(Stored records)
___

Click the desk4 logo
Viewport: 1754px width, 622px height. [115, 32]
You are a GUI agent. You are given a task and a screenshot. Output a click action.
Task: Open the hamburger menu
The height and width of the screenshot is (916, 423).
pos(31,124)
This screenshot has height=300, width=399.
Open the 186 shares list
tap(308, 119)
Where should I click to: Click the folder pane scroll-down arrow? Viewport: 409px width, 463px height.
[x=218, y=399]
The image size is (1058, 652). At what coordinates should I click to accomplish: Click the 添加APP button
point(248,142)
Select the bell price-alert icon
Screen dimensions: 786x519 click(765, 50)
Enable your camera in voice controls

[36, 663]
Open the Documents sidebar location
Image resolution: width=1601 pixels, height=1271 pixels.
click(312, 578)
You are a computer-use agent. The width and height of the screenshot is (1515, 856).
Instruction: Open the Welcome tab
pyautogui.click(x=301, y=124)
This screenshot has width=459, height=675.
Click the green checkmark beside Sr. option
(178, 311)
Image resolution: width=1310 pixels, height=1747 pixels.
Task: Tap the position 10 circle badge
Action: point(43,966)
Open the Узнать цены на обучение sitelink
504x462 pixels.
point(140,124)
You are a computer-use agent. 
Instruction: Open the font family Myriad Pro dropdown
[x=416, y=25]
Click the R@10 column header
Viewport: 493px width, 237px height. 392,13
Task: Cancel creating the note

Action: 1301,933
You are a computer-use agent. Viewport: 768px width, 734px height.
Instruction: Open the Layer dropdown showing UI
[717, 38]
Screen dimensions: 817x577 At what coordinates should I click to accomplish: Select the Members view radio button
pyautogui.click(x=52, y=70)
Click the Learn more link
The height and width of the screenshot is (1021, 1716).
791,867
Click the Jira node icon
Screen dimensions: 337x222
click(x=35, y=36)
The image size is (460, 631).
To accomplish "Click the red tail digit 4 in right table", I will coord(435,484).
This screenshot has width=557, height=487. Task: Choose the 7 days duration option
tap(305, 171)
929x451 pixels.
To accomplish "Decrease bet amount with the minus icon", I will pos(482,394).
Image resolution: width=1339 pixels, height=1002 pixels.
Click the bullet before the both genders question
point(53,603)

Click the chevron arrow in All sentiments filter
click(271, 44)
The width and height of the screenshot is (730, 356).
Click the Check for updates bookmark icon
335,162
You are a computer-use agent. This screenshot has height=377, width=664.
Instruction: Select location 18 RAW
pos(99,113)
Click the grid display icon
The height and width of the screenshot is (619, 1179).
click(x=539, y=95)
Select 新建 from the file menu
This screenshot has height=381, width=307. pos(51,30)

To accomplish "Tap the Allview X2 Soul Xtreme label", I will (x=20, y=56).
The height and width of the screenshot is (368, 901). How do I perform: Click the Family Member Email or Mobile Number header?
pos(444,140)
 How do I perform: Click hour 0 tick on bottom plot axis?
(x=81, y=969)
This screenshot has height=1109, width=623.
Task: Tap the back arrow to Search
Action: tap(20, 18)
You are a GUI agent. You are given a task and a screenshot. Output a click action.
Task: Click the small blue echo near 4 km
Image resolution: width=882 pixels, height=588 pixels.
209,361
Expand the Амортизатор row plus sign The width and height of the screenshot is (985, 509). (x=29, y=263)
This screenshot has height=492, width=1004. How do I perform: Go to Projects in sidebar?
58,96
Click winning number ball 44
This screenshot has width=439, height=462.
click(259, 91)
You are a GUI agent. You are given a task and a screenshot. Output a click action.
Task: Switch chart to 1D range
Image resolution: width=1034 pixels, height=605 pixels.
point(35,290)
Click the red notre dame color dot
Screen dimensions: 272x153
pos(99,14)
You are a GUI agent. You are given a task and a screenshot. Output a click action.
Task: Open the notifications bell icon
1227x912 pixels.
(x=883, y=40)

___

▶ _What is expected_
Exactly as they appear above, write out the line containing "The height and width of the screenshot is (619, 1179)." and each line that comes after it in the records.

▶ _Reply to the exercise_
The height and width of the screenshot is (619, 1179).
click(x=539, y=95)
Select 新建 from the file menu
This screenshot has height=381, width=307. pos(51,30)

To accomplish "Tap the Allview X2 Soul Xtreme label", I will (x=20, y=56).
The height and width of the screenshot is (368, 901). How do I perform: Click the Family Member Email or Mobile Number header?
pos(444,140)
 How do I perform: Click hour 0 tick on bottom plot axis?
(x=81, y=969)
This screenshot has height=1109, width=623.
Task: Tap the back arrow to Search
Action: tap(20, 18)
You are a GUI agent. You are given a task and a screenshot. Output a click action.
Task: Click the small blue echo near 4 km
Image resolution: width=882 pixels, height=588 pixels.
209,361
Expand the Амортизатор row plus sign The width and height of the screenshot is (985, 509). (x=29, y=263)
This screenshot has height=492, width=1004. How do I perform: Go to Projects in sidebar?
58,96
Click winning number ball 44
This screenshot has width=439, height=462.
click(259, 91)
You are a GUI agent. You are given a task and a screenshot. Output a click action.
Task: Switch chart to 1D range
Image resolution: width=1034 pixels, height=605 pixels.
point(35,290)
Click the red notre dame color dot
Screen dimensions: 272x153
pos(99,14)
You are a GUI agent. You are given a task and a screenshot. Output a click action.
Task: Open the notifications bell icon
1227x912 pixels.
(x=883, y=40)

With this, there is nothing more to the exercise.